Detroit

Detroit Tale: That Yorba boy on the corner of W. Vernor looks a lot like Brad Pitt in Kalifornia

He was there the day we rolled into town, a mere 13 months ago. Back then he was a bit brawny, suntanned, with short brown hair. He looked like he might have been a cub scout once. I don’t know his real name. I just call him the Yorba boy because of where he lives. His name is also a code to my boyfriend to let him know I’m near home. I text “near yor boy” and James knows to open the garage door for me because I’m two minutes away. We’ve got a system and it works well.

Over the months I notice his look evolve.
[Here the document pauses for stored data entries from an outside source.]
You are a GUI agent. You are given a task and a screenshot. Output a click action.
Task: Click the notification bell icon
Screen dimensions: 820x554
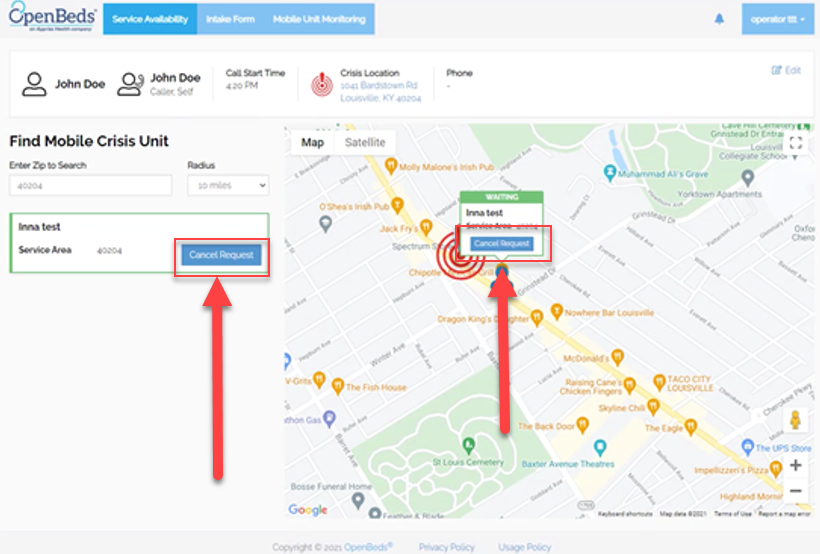[x=718, y=19]
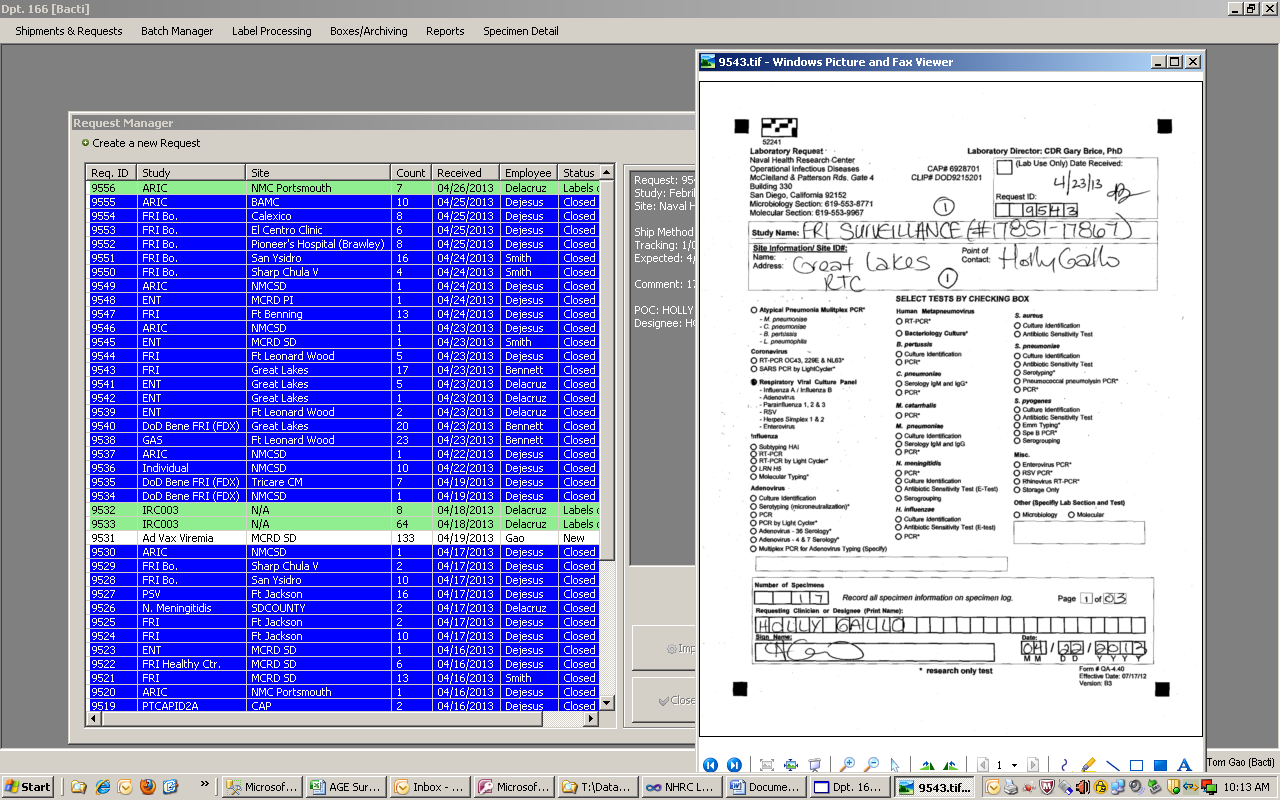Click the Next Image arrow in the viewer
Image resolution: width=1280 pixels, height=800 pixels.
click(735, 764)
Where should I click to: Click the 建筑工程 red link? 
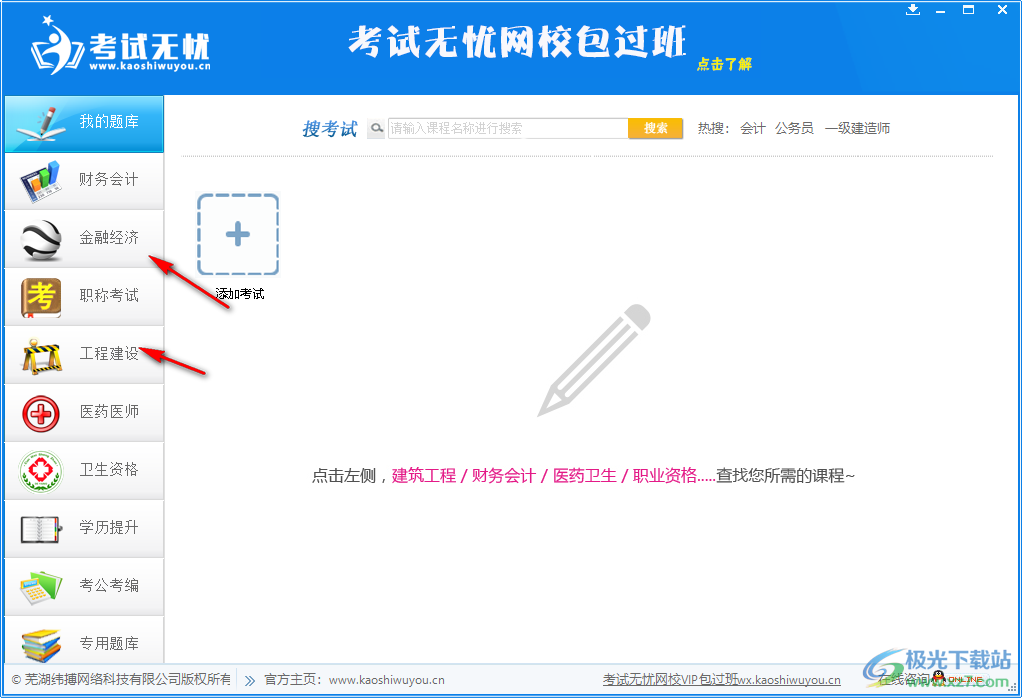[424, 476]
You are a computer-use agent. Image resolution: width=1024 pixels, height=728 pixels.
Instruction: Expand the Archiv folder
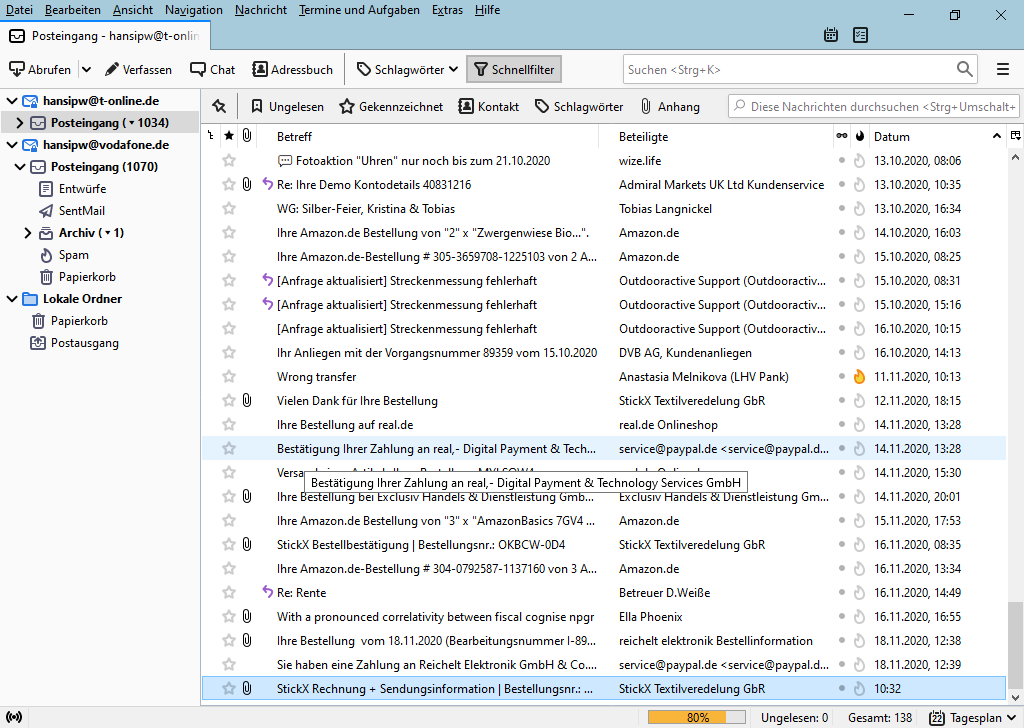click(28, 233)
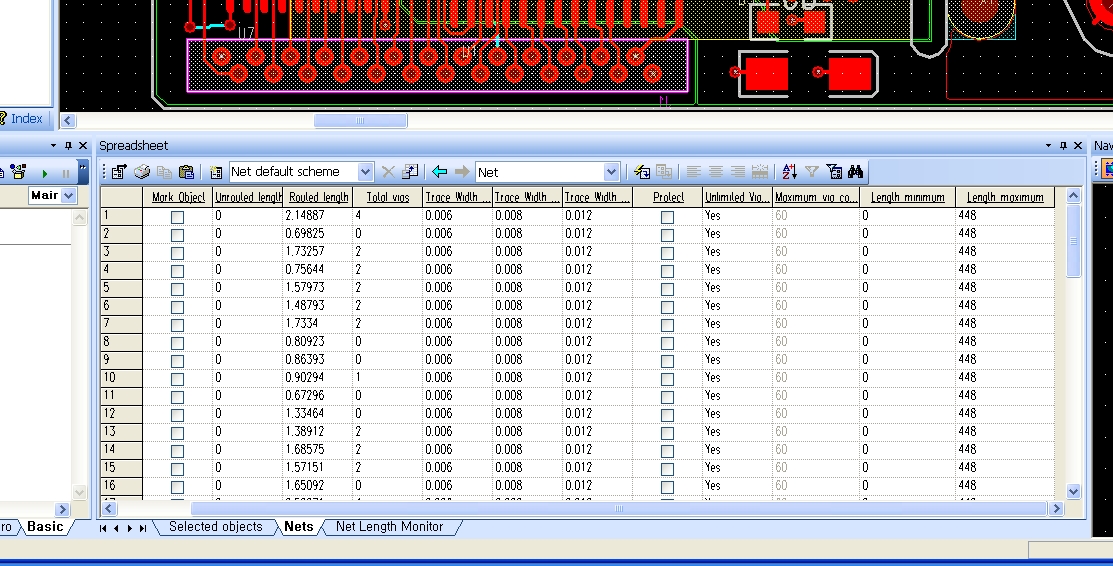The width and height of the screenshot is (1113, 566).
Task: Click the Routed length column header
Action: click(x=319, y=197)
All summer, that first summer, he wore a blue t-shirt, the same blue t-shirt. It got looser and darker as the summer passed by. His skin grew more leathery. Most days, after that summer, he started wearing a baseball cap. His look morphed. Through the autumn and winter he was a familiar sight. Sitting on a milk crate, cardboard sign in hand. Waving at cars as they pulled off the highway to get into Mexicantown.  We used to joke that it was a good panhandling technique, to wave like that. Back then most of the trucks that carried goods back and forth across the Ambassador Bridge had to haul through this intersection. Last stop until Canada. It’s a way to get rid of American money before border crossing.
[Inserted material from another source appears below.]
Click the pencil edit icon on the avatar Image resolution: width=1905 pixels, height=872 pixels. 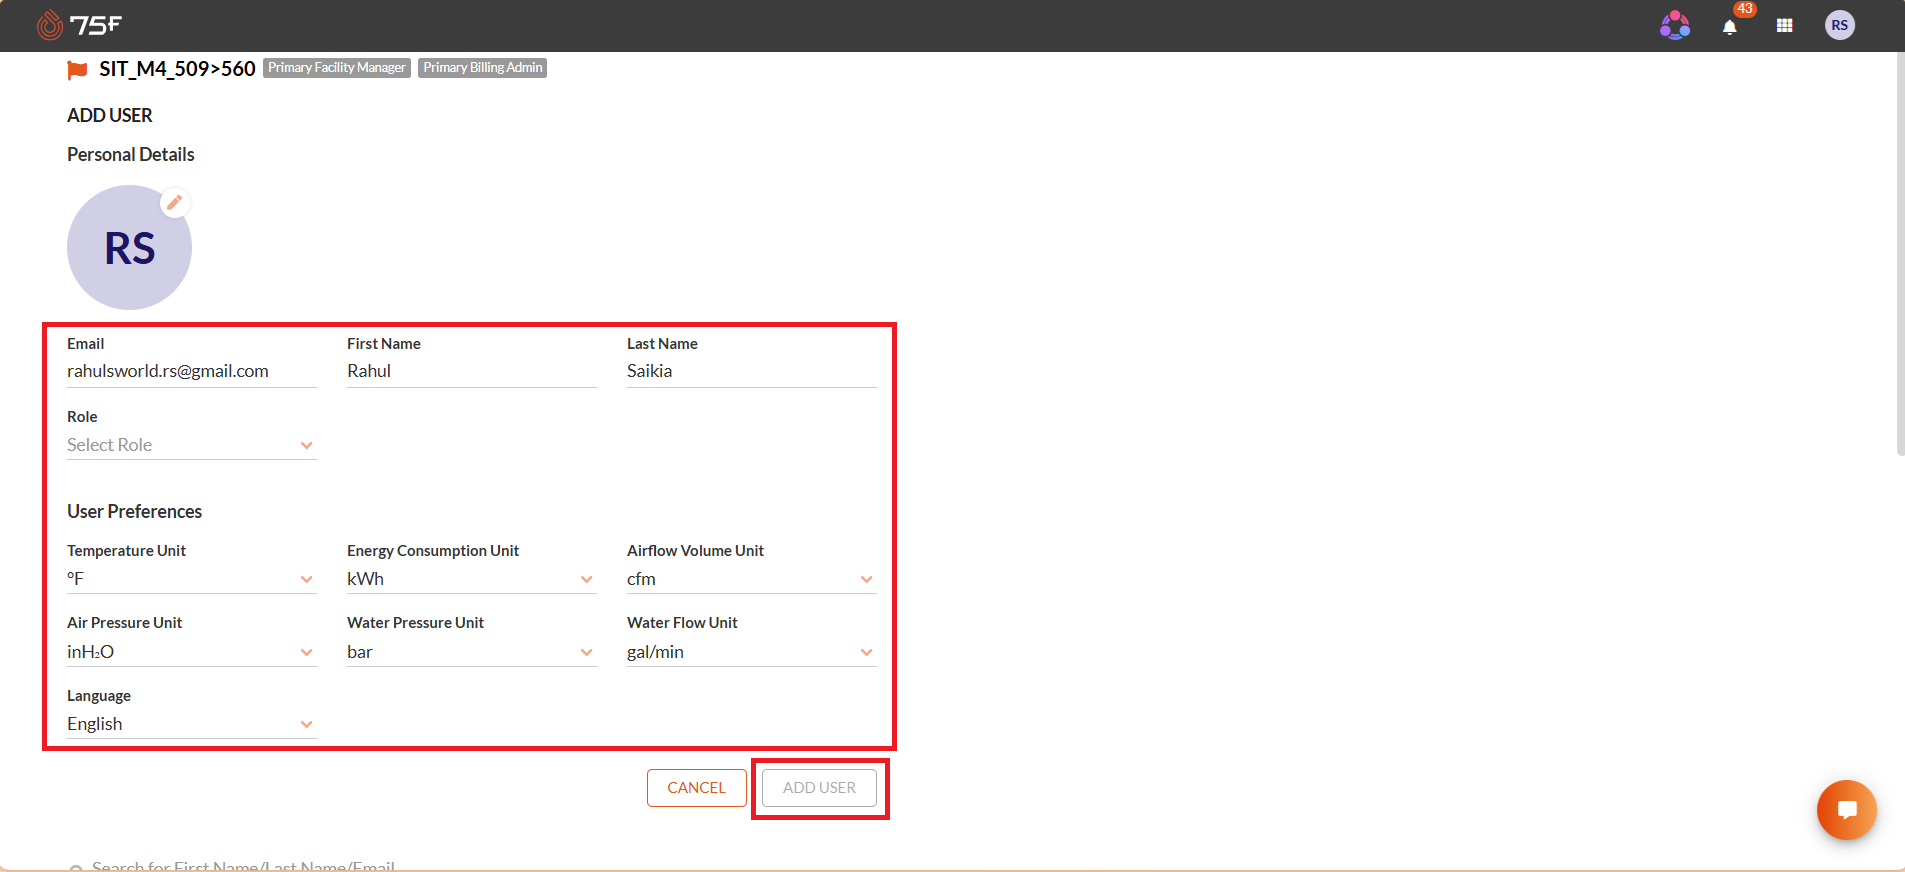[x=175, y=202]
Sometime in the winter, the International Bridge Company rerouted trucks to another exit. Every now and again you’ll get a lost trucker through the intersection, but it’s not the same. The Yorba boy’s blue t-shirt disappeared, replaced by a brown one that he’ll wear for the next six months. His hair, now seen only under a baseball cap, got long and scraggly, and he grew a beard. His once average build body positively lanky and one week he had a cast on his arm. Perhaps he got into a fight. Or maybe he fell, his bones brittle from the drugs he took.

Don’t come to the intersection of W. Vernor and I-75 expecting to see a Yorba boy between the hours of 10 a.m. and 2 p.m. During that time he takes his earnings and walks to the corner stores in my neighborhood. Maybe he’ll buy a grape soda at the one in Mexican Village, but sometimes he goes to Shaun’s. Or, he’ll go home to the Hotel Yorba for a nap. Or maybe that’s when he’s scoring his drugs. The ones when paired with poverty, exposure and truck fumes are making him skinny and weathered. A man who has aged more than a decade in a year.

These days I avoid that intersection. I have rerouted myself. Changed some habits, got a new routine. The Yorba boy still conducts trade there, looking more like Brad Pitt in Kalifornia every day. The folks living in the Hotel Yorba walk by my house every day, morning and night. Not long after moving here, we learned that the Department of Corrections used to drop returning citizens at the corner of W. Lafayette and Clark, just a block away. There’s a big parking lot in front of the Yorba, but it’s hardly ever full. Summertime when it’s extra hot, all its residents come out with their chairs and sit under trees that canopy the parking lot, hoping for some shade and respite.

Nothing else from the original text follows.